DATA ENTRIES:
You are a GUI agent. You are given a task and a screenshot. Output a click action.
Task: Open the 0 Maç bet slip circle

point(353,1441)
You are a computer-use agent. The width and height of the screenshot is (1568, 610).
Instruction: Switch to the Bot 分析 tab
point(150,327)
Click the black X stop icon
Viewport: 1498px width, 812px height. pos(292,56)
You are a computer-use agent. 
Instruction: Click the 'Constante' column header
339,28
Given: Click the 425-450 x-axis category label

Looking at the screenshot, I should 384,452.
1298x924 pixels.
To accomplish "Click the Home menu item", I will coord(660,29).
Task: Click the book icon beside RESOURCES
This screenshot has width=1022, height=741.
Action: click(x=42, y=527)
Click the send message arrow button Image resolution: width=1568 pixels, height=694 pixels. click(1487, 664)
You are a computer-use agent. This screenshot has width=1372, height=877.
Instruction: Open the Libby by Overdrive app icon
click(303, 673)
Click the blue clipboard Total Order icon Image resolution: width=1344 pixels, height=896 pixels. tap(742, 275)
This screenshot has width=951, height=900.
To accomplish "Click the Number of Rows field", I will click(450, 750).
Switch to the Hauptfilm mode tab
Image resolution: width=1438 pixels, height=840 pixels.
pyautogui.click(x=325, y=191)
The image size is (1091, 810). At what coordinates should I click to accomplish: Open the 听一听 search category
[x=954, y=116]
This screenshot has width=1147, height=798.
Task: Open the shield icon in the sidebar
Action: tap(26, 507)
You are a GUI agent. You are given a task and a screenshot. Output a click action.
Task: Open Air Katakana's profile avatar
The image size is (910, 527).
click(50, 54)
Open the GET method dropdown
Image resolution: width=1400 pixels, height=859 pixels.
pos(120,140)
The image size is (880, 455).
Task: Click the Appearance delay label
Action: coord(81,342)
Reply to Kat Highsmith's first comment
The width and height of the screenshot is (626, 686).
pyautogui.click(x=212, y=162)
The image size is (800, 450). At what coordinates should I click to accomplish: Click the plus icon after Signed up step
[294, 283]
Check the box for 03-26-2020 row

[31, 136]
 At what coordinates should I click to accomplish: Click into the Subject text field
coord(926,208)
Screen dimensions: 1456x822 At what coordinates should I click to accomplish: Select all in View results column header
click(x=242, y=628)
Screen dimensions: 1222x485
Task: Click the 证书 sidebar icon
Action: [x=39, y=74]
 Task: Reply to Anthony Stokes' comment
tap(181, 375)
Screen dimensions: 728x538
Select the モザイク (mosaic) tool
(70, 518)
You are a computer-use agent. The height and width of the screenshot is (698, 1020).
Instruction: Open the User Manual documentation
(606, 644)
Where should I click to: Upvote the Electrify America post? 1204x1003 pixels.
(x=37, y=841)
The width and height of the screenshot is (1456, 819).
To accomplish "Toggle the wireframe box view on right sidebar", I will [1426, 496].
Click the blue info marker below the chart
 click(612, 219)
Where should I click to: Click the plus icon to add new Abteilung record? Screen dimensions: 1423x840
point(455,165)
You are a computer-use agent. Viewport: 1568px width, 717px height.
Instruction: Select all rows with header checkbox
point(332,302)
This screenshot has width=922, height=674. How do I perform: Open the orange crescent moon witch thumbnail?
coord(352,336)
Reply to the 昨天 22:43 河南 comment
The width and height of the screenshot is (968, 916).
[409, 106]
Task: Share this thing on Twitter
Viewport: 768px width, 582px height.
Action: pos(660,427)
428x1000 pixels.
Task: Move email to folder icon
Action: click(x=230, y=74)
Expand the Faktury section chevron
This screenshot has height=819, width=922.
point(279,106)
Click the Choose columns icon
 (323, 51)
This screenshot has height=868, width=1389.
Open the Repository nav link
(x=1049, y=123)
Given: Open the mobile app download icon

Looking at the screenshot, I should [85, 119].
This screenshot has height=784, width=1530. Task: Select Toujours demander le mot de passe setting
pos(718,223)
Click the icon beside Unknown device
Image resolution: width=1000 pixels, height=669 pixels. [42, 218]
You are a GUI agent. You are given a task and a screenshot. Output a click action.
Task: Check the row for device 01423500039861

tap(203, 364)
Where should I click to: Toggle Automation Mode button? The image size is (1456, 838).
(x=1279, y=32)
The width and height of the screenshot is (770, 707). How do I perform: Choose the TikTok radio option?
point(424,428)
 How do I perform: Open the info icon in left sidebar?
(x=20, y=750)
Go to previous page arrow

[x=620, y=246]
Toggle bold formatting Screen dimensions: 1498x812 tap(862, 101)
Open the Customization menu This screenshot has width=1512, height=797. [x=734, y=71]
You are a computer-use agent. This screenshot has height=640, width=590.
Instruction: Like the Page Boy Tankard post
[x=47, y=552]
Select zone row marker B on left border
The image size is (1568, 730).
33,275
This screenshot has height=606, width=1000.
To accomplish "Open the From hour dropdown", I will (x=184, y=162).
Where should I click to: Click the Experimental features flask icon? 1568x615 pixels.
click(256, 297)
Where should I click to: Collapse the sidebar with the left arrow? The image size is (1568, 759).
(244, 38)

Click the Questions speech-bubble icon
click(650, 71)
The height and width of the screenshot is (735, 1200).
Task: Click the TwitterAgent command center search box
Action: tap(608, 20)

EXERCISE REQUIREMENTS: Can you rewrite all the material above, replacing "computer-use agent" with "screen-control agent" everywhere and leaving everything else unchanged?

OUTPUT:
You are a GUI agent. You are given a task and a screenshot. Output a click action.
Task: Open the 0 Maç bet slip circle

point(353,1441)
You are a screen-control agent. The width and height of the screenshot is (1568, 610).
Instruction: Switch to the Bot 分析 tab
point(150,327)
Click the black X stop icon
Viewport: 1498px width, 812px height. pos(292,56)
You are a screen-control agent. 
Instruction: Click the 'Constante' column header
339,28
Given: Click the 425-450 x-axis category label

Looking at the screenshot, I should 384,452.
1298x924 pixels.
To accomplish "Click the Home menu item", I will coord(660,29).
Task: Click the book icon beside RESOURCES
This screenshot has width=1022, height=741.
Action: click(x=42, y=527)
Click the send message arrow button Image resolution: width=1568 pixels, height=694 pixels. click(1487, 664)
You are a screen-control agent. This screenshot has width=1372, height=877.
Instruction: Open the Libby by Overdrive app icon
click(303, 673)
Click the blue clipboard Total Order icon Image resolution: width=1344 pixels, height=896 pixels. tap(742, 275)
This screenshot has width=951, height=900.
To accomplish "Click the Number of Rows field", I will click(450, 750).
Switch to the Hauptfilm mode tab
Image resolution: width=1438 pixels, height=840 pixels.
pyautogui.click(x=325, y=191)
The image size is (1091, 810). At what coordinates should I click to accomplish: Open the 听一听 search category
[x=954, y=116]
This screenshot has width=1147, height=798.
Task: Open the shield icon in the sidebar
Action: tap(26, 507)
You are a GUI agent. You are given a task and a screenshot. Output a click action.
Task: Open Air Katakana's profile avatar
The image size is (910, 527).
click(50, 54)
Open the GET method dropdown
Image resolution: width=1400 pixels, height=859 pixels.
pos(120,140)
The image size is (880, 455).
Task: Click the Appearance delay label
Action: coord(81,342)
Reply to Kat Highsmith's first comment
The width and height of the screenshot is (626, 686).
pyautogui.click(x=212, y=162)
The image size is (800, 450). At what coordinates should I click to accomplish: Click the plus icon after Signed up step
[294, 283]
Check the box for 03-26-2020 row

[31, 136]
 At what coordinates should I click to accomplish: Click into the Subject text field
coord(926,208)
Screen dimensions: 1456x822 At what coordinates should I click to accomplish: Select all in View results column header
click(x=242, y=628)
Screen dimensions: 1222x485
Task: Click the 证书 sidebar icon
Action: [x=39, y=74]
 Task: Reply to Anthony Stokes' comment
tap(181, 375)
Screen dimensions: 728x538
Select the モザイク (mosaic) tool
(70, 518)
You are a screen-control agent. The height and width of the screenshot is (698, 1020).
Instruction: Open the User Manual documentation
(606, 644)
Where should I click to: Upvote the Electrify America post? 1204x1003 pixels.
(x=37, y=841)
The width and height of the screenshot is (1456, 819).
To accomplish "Toggle the wireframe box view on right sidebar", I will [1426, 496].
Click the blue info marker below the chart
 click(612, 219)
Where should I click to: Click the plus icon to add new Abteilung record? Screen dimensions: 1423x840
point(455,165)
You are a screen-control agent. Viewport: 1568px width, 717px height.
Instruction: Select all rows with header checkbox
point(332,302)
This screenshot has width=922, height=674. How do I perform: Open the orange crescent moon witch thumbnail?
coord(352,336)
Reply to the 昨天 22:43 河南 comment
The width and height of the screenshot is (968, 916).
[409, 106]
Task: Share this thing on Twitter
Viewport: 768px width, 582px height.
Action: pos(660,427)
428x1000 pixels.
Task: Move email to folder icon
Action: click(x=230, y=74)
Expand the Faktury section chevron
This screenshot has height=819, width=922.
point(279,106)
Click the Choose columns icon
 (323, 51)
This screenshot has height=868, width=1389.
Open the Repository nav link
(x=1049, y=123)
Given: Open the mobile app download icon

Looking at the screenshot, I should [85, 119].
This screenshot has height=784, width=1530. Task: Select Toujours demander le mot de passe setting
pos(718,223)
Click the icon beside Unknown device
Image resolution: width=1000 pixels, height=669 pixels. [42, 218]
You are a GUI agent. You are given a task and a screenshot. Output a click action.
Task: Check the row for device 01423500039861

tap(203, 364)
Where should I click to: Toggle Automation Mode button? The image size is (1456, 838).
(x=1279, y=32)
The width and height of the screenshot is (770, 707). How do I perform: Choose the TikTok radio option?
point(424,428)
 How do I perform: Open the info icon in left sidebar?
(x=20, y=750)
Go to previous page arrow

[x=620, y=246]
Toggle bold formatting Screen dimensions: 1498x812 tap(862, 101)
Open the Customization menu This screenshot has width=1512, height=797. [x=734, y=71]
You are a screen-control agent. This screenshot has height=640, width=590.
Instruction: Like the Page Boy Tankard post
[x=47, y=552]
Select zone row marker B on left border
The image size is (1568, 730).
33,275
This screenshot has height=606, width=1000.
To accomplish "Open the From hour dropdown", I will (x=184, y=162).
Where should I click to: Click the Experimental features flask icon? 1568x615 pixels.
click(256, 297)
Where should I click to: Collapse the sidebar with the left arrow? The image size is (1568, 759).
(244, 38)

Click the Questions speech-bubble icon
click(650, 71)
The height and width of the screenshot is (735, 1200).
Task: Click the TwitterAgent command center search box
Action: tap(608, 20)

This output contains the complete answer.